Что-же игра становится интереснее. И его по-прежнему настоящие люди ценят. Не удивительно, что Платт (3) нашел для него пол-этажа в открытом в мае особняке на углу Парк-авеню и 68-й улицы. Сейчас придет Мозес (4) и они со свояком обмоют переезд «Исследования», точнее уже «Совета» (5), на новое место. А заодно подумают, как лучше поступить завтра, кого привлечь к расчетам заката Византийской звезды за горизонт. В ноябре демократы проиграют, но это скорее усилить сейчас нас как властную тень. Может действительно «Медведя» хризантемами со скарабеями покормить, и пусть пару лет ещё «старого Льва» потравят? Покладистей станет. И спеси перед «Белоголовым Орланом» убавит. А тогда уже и с «Черным Орлом» мирить их можно. Медведь же, что и удав, после пира неповоротливый и позволяет быть рядом с ним. За это время можно приноровиться к бочку поаппетитнее. Трудные будут годы, но мы играем в долгую.
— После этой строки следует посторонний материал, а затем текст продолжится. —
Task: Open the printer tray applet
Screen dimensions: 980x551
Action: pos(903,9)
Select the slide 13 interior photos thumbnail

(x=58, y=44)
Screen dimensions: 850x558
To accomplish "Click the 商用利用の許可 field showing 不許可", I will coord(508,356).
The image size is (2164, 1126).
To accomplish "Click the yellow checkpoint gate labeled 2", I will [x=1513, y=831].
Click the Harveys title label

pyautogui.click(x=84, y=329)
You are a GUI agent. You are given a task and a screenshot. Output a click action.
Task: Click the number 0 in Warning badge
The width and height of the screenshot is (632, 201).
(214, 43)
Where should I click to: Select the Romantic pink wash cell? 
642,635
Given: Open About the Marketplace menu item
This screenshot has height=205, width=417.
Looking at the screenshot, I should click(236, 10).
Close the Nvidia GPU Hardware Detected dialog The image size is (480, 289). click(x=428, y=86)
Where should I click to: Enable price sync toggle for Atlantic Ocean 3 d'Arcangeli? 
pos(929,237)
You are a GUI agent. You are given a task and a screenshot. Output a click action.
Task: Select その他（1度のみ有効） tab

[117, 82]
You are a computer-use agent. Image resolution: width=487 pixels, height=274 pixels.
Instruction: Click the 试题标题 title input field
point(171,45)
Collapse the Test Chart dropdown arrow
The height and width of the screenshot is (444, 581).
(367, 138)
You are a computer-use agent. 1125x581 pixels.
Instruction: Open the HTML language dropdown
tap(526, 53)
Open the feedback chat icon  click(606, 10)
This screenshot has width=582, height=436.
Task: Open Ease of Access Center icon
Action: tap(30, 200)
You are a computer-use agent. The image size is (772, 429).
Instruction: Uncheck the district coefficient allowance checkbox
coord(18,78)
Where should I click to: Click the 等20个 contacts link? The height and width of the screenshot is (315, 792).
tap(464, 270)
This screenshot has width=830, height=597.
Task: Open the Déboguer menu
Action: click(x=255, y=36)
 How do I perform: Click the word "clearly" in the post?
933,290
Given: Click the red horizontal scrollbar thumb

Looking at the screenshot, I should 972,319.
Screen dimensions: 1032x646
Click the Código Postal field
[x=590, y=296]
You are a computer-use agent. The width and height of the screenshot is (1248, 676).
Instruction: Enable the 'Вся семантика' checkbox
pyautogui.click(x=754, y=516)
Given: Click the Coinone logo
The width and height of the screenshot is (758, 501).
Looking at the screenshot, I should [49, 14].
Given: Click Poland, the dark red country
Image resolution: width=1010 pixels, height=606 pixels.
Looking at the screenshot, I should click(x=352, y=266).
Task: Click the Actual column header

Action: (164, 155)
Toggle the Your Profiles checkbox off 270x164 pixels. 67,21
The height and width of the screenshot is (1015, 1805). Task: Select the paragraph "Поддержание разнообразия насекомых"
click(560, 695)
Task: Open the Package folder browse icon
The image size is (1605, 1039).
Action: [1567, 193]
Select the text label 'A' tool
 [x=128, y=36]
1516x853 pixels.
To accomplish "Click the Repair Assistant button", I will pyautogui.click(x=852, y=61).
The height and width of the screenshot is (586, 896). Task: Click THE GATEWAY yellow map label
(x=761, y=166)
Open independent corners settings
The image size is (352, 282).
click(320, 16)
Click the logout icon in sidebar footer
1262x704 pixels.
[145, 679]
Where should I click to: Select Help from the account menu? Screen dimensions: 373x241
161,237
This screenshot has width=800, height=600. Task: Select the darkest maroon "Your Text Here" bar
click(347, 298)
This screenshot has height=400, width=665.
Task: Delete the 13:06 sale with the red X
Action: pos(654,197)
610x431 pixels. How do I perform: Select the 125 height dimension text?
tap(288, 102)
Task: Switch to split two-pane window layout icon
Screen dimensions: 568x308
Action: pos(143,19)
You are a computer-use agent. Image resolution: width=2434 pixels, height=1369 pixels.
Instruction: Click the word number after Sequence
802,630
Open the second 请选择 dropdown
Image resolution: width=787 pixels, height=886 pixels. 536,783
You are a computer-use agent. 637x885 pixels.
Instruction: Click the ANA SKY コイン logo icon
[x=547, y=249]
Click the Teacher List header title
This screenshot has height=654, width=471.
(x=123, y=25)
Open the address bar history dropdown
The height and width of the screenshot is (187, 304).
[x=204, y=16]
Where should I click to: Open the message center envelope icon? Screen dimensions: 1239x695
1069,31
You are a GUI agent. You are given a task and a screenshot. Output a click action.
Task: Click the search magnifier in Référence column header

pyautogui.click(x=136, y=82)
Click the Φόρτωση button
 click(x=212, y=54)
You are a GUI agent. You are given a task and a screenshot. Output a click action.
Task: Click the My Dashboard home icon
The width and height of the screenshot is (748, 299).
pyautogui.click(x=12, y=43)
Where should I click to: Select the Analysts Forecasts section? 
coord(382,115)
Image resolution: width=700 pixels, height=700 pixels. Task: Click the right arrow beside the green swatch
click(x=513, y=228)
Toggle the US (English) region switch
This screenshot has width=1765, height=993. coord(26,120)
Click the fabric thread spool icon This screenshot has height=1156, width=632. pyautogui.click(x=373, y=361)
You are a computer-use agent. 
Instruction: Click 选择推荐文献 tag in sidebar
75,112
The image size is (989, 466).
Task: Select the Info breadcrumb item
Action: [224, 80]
Экспромты и победные блицы готовятся годами, а месть — блюдо, подаваемое холодным.

1. Джеймс Джерард — посол САСШ в Единстве 1917-1921г.г.

2. Уолтер Липпман — известный американский журналист, писатель, социальный философ

3. Гарольд Ирвинг Пратт — американский нефтяной промышленник и филантроп, основной инвестор "Стандард Ойл» Рокфеллера.

4. Сидней Эдвард Мазес — американский философ, первый руководитель группы «Исследование» ставшей основой «Совета по международным отношениям».

5. Совет по международным отношениям — частная американская организация в сфере международных связей (1920-1944)

Озеро Мичиган, территориальный воды штата Висконсин, САСШ, 15.06.1920г.

Вторая ночевка выпала на Стерджен-Бей, пройдя до него каналом. Потому к острову Хорсшу подошли заметно позже расчетного часа. Что заставило торопиться, но отпущенный на берег лагуны Брайн сноровисто разбил бивак, а я успел пару рыбин наудить пока, когда из-за восточного рога подковы в бухту вошла небольшая частная яхта. Если честно я ждал что «Белль» окажется так же паровым катером как наша «Литл Брейв». Только сейчас сообразив, что для местных было бы странным идти на рыбалку в прибрежные воды на вечно ворчащей посудине. Передав, судовому негру оливково-белого судака и гольца, здешней называемой alewife-«трактирщицей» селёдки, я решил отойти на лодке к центру лагуны, надеясь поймать что-то более благородное.